Understand how component surface, geometry, and orientation affect the test. A very rough, inconsistent surface may introduce additional system noise, which could potentially hide very small flaws of interest. Component geometry and orientation must also be taken into consideration.

Use “good” components to set up a test, and samples of “bad” components to validate the test setup.

Ensure a consistent placement of the eddy current sensor (coil/probe) relative to the component under test. If the spacing or placement is inconsistent, the test results will also be inconsistent.

Provide a reliable material handling system. The best instrument and probe cannot make up for improper tooling. Regular system checks help ensure consistent component and sensor positioning.

If tests are to be conducted by hand, ensure mechanical tooling is used to reduce undesirable test variances due to hand placement of the component.

Use a stable, low noise eddy current instrument. The lower the noise, the smaller the flaws that you can find and the smaller the material difference you can identify. System stability ensures consistent measurements.

Properly train operators and perform an operational system review before problems occur. While eddy current systems are often designed to run 24/7, it is best to run a set of component test standards, also known as masters or rabbit samples, to run through the test system once a shift to ensure results. If conditions change, the trained operator can then evaluate the problem, make required test adjustments, and identify other corrective actions such as sensor replacement.

Get an eddy current instrument that is easy to use. Modern systems have touch screen displays and intuitive user interfaces. This makes the training of new personnel in today’s high turnover environment much easier.

Get an evaluation of your component inspection application before committing to a purchase of an eddy current test system.
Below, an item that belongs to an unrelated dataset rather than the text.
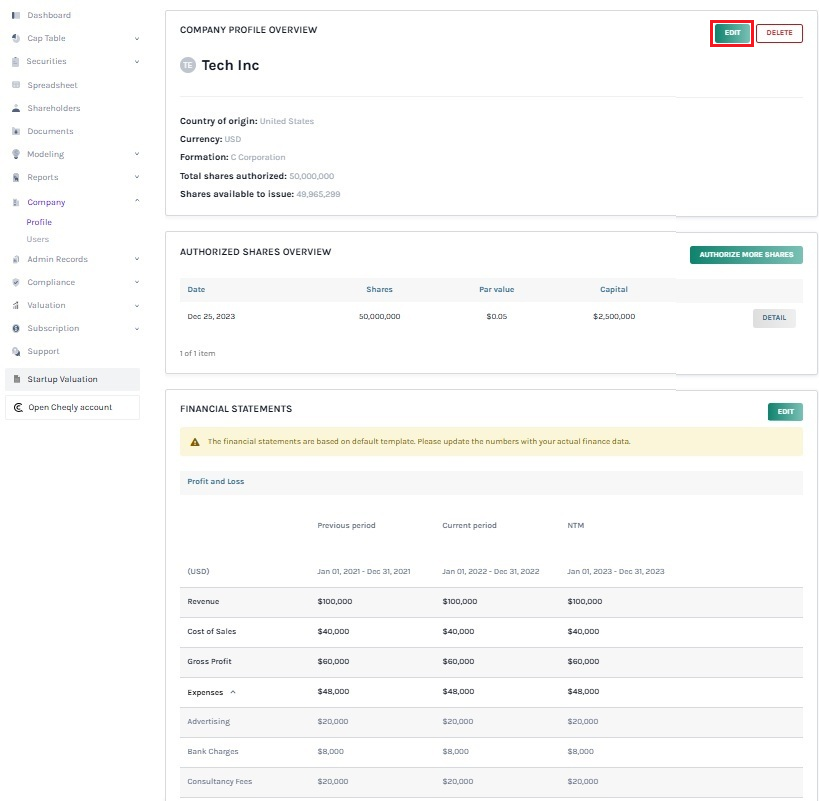Expand the Securities submenu chevron
The image size is (819, 801).
point(137,62)
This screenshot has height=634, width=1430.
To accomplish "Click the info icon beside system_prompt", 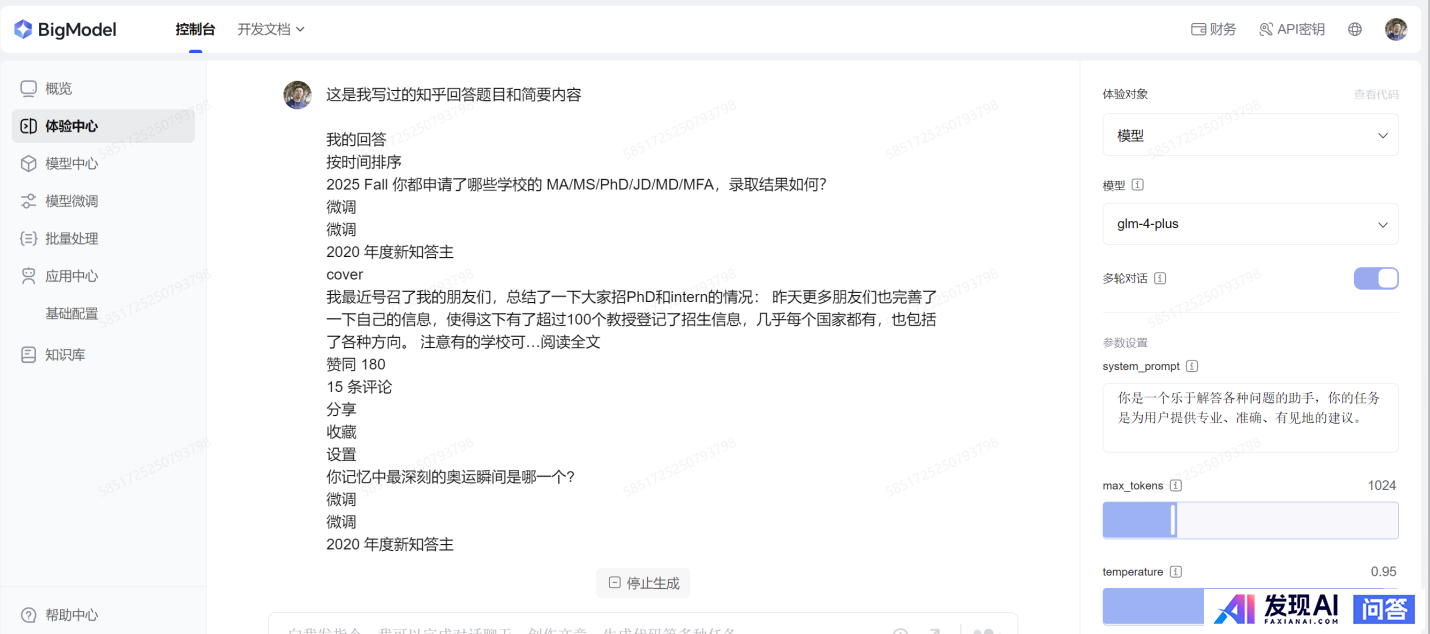I will pos(1192,367).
Some eddy current test system manufacturers offer a free evaluation and test report to validate test feasibility.

Identify a trusted resource for the technology and work closely with them in advance of a purchase and implementation.

Conclusion

A good understanding of eddy current applications, testing scenarios and best practices can go a long way toward a successful eddy current inspection. Design engineers can then correctly specify which type of eddy current test to apply and where to apply it, in order to meet the organization’s quality and manufacturing goals.